I hope that the above BBGuy Podlet is helpful in explaining the rationale behind irradiation of cellular blood products! A summary of some of the info above follows:

Any discussion about irradiation and why we do it must first involve a quick blurb on Transfusion-associated Graft versus Host Disease ("TA-GVHD" for short).

Any time someone gets a transfusion of blood from someone who is not genetically identical to them (in other words, the donor and recipient have different HLA types), a fairly predictable series of events occurs. First, the transfused T-lymphocytes look around, see foreign HLA antigens, and say "Hey, this isn't me!" (OK, not out loud, but you get the idea). As a result, they begin to do what T-lymphocytes do, which is to recruit other T-lymphocytes to mount a cellular immune response against the host tissues (this interaction is very complex, and it involves cytokines and antigen presenting cells and a host of stuff that we don't need to talk about!). These T-lymphocytes especially target the patient's skin, gastrointestinal mucosa, liver, and bone marrow, though the bone marrow is potentially the biggest problem, as we will see below.

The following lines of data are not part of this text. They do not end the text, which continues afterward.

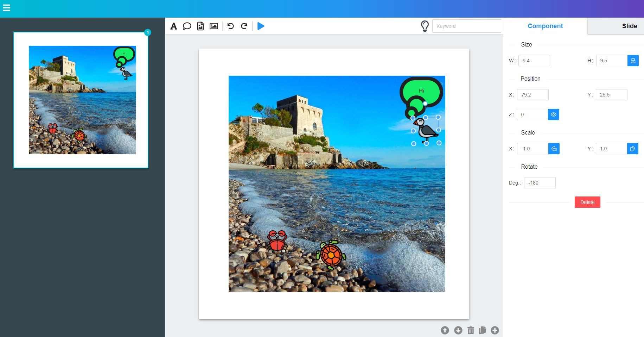Redo the last action
644x337 pixels.
pyautogui.click(x=244, y=26)
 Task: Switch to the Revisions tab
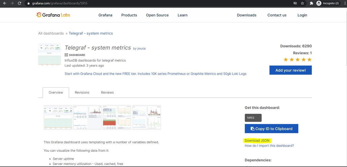pyautogui.click(x=82, y=92)
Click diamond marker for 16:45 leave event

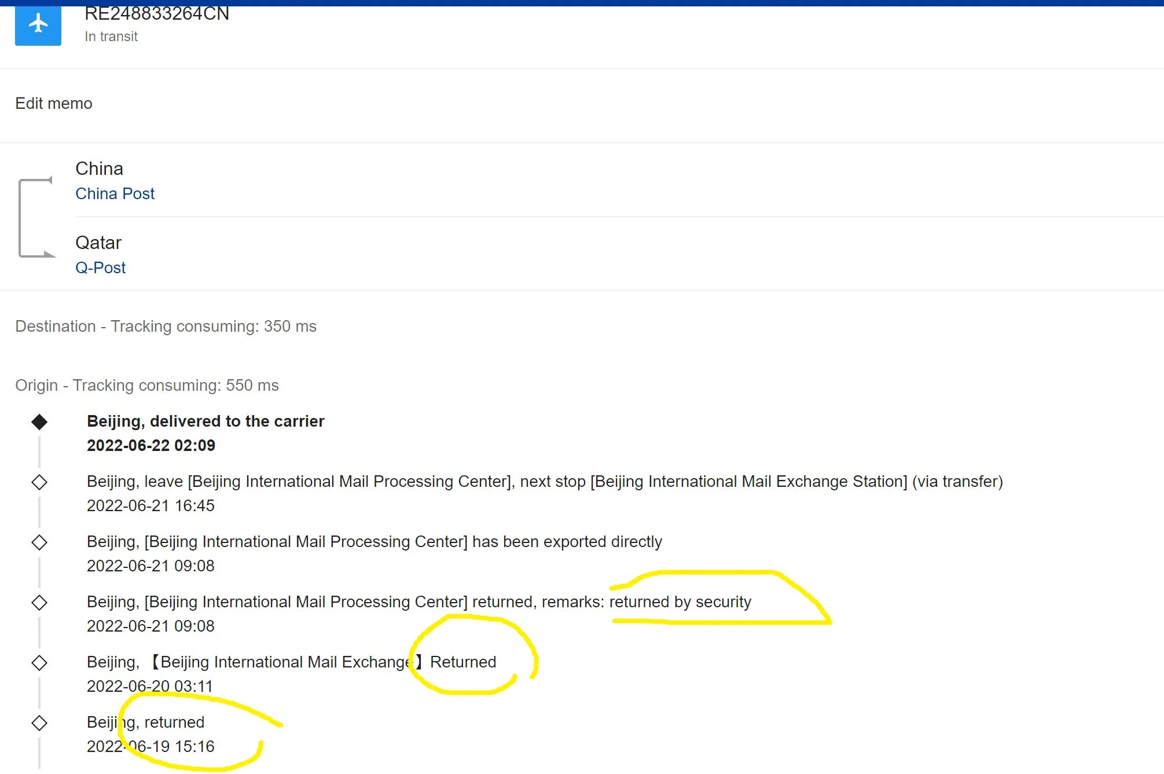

This T-lymphocyte "attack" on the recipient ("host") tissues would potentially be a problem if it weren't for what happens next. In someone with a normal immune system, the body responds to these foreign invaders with its own T-lymphocytes (primarily CD8 lymphs) and neutralizes them (let's call this the body's "counterattack"). This is illustrated in the figure below:

GVHD Image 1

So, if a blood recipient is not capable of mounting this counterattack or for whatever reason chooses not to counter-attack, the transfused T-lymphocytes can proliferate unchecked (see figure below). This may not sound so bad, but the proliferation of foreign white cells can lead to significant damage. In fact, the damage to the bone marrow is so significant and so permanent that TA-GVHD is said to be almost uniformly fatal as a result of overwhelming infection. Your job, whether or not you choose to accept it, is to prevent this from happening!

GVHD Image 1

Fortunately, we have discovered that irradiating T-lymphocytes before transfusion prevents them from mounting this attack on the host tissues that can cause so much damage. So, we flood blood components with irradiation in order to deactivate the transfused lymphocytes. The video above has more details on this process, including options for how to do it and the appropriate dosage to use.

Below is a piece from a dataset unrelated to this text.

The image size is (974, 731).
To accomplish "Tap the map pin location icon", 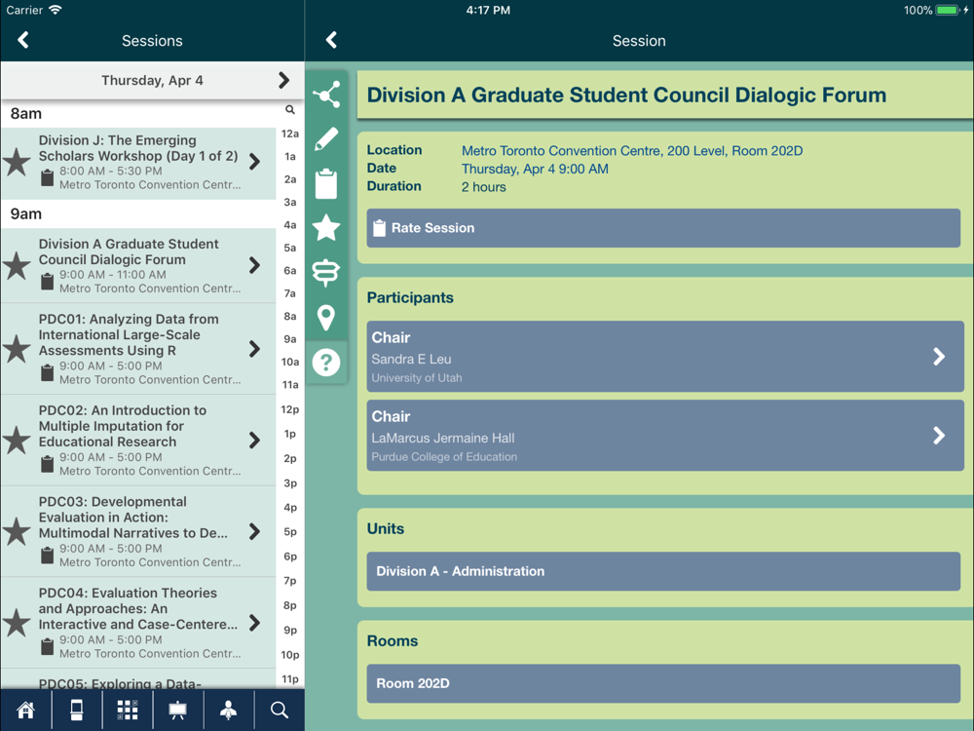I will click(326, 318).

Fortunately, not everyone needs to receive irradiated blood. In general, this is for people who are not capable of mounting a counterattack and neutralizing transfused lymphocytes. Patients who fit into this category include:

  • Patients with congenital or acquired T-cell immune deficits
  • Stem cell and marrow transplant recipients (and candidates)
  • Patients with Hodgkin's Lymphoma (and probably other hematologic malignancies, if the patient is being treated with aggressive therapy)
  • Babies getting transfused in-utero
  • Premature babies that weigh less than 1200 g at birth
  • Patients taking certain chemotherapy agents such as fludarabine that inhibit cellular immunity
  • Granulocyte transfusion recipients
  • Patients receiving blood from a first-degree relative (click for more detail)
  • Patients receiving HLA-matched blood products

There is less uniform agreement about irradiated blood for certain other patients, such as those undergoing intense chemotherapy for non-hematologic malignancies,solid organ transplant recipients, and babies born at full-term (unless they received intrauterine transfusion)

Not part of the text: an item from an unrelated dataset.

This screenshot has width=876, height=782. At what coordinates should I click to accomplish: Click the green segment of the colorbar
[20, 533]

Finally, you may be wondering about the effect of irradiation on the rest of the blood components. Irradiation actually does cause a bit of damage to red cells and leads to low-grade hemolysis and a significant increase in extracellular potassium levels in irradiated red blood cells. As a result, in the United States, a unit of red cells can only be stored a maximum of 28 days after they are "nuked." The effect is minimal on platelets and on granulocytes, however, and irradiation does not change the expiration date of either product.